Welcome to the first Tuesday Trends at our new home, Inntopia! Same weekly insights, just a different website around them. If you missed our acquisition announcement, you can read it here.

If you’ve ever scheduled an email campaign, you’ve probably noticed that most platforms will default the minute of your scheduled message to “:00”. The result, as we found a few years ago, was more campaigns being sent at the top of the hour than later. But what effect does this have on open rates? Here’s what we’re seeing.

The Goods
To find our answer we looked at over 20,000 email campaigns sent to a combined 800,000,000 recipients during the last couple years by U.S. hotels, resorts, and attractions. Each campaign was sent to at least 5,000 recipients. We grouped these campaigns in 10-minute increments and found the open rate (left axis, blue bars) and volume as a percentage of total sends (right axis, gray bars).

As expected, volume peaked during the first ten minutes of the hour (e.g., between 9:00 and 9:09) before staying consistently distributed throughout the remaining 50 minutes. Open rates showed an inverse correlation. After starting low during the first ten minutes, open rates quickly rose to their highest point in the following ten minutes before dropping steadily for the remaining 50.

What This Means
This is an interesting result but not quite what we expected.
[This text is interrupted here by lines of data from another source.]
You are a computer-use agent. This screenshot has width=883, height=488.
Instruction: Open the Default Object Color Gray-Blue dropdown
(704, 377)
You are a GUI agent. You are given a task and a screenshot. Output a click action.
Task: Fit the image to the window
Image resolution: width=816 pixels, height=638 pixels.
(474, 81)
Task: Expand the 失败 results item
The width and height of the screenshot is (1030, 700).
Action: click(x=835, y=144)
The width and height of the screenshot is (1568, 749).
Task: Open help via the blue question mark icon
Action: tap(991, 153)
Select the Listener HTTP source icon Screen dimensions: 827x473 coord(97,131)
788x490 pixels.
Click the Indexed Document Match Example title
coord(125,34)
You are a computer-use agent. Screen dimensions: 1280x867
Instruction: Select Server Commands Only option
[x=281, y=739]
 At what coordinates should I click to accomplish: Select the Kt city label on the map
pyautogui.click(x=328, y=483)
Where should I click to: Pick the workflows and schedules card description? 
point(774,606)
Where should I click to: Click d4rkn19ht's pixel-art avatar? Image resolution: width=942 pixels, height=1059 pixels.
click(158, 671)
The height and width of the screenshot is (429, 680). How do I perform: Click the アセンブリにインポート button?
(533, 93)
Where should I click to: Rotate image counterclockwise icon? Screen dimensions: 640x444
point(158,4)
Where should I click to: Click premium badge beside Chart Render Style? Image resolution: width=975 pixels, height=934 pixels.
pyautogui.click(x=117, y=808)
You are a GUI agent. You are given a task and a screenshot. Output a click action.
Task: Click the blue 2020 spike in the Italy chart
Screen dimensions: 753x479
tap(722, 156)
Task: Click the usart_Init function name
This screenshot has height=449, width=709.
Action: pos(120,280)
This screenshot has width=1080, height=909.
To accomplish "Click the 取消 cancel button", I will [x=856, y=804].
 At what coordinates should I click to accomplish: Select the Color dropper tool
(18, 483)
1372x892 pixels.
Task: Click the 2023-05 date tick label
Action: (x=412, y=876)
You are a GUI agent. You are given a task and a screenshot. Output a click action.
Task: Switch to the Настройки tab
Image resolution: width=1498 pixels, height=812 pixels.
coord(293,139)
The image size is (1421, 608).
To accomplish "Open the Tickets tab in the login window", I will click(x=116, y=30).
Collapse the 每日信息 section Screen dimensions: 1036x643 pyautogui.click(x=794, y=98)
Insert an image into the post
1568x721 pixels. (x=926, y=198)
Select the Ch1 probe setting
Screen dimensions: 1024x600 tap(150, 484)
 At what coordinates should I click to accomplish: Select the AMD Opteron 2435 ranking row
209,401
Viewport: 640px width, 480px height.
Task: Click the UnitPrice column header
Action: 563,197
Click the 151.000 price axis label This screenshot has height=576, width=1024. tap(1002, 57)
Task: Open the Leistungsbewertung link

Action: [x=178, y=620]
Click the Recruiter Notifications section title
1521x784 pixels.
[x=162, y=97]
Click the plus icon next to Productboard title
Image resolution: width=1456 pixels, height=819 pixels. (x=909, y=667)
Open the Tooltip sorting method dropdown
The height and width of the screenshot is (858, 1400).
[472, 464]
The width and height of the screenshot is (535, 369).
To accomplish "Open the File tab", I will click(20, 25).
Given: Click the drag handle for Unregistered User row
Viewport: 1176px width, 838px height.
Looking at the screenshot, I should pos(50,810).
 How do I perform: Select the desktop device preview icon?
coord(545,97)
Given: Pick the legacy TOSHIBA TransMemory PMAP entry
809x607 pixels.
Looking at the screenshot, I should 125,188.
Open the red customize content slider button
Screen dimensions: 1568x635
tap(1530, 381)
On the one hand, yes, it makes sense that fewer emails in the inbox would correlate to higher attention for each one. But why would performance then drop while that volume remains fairly constant? Perhaps there’s a human behavior around time and hours that we’re not accounting for

But even if the consistency of the decline is nothing but a fluke, we can have a bit of confidence in the response to the question we started with. Specifically, instead of scheduling emails for the top of the hour, change that “00” to a “10” or “15” and see what happens. Even better, do a split test and let us know how it goes.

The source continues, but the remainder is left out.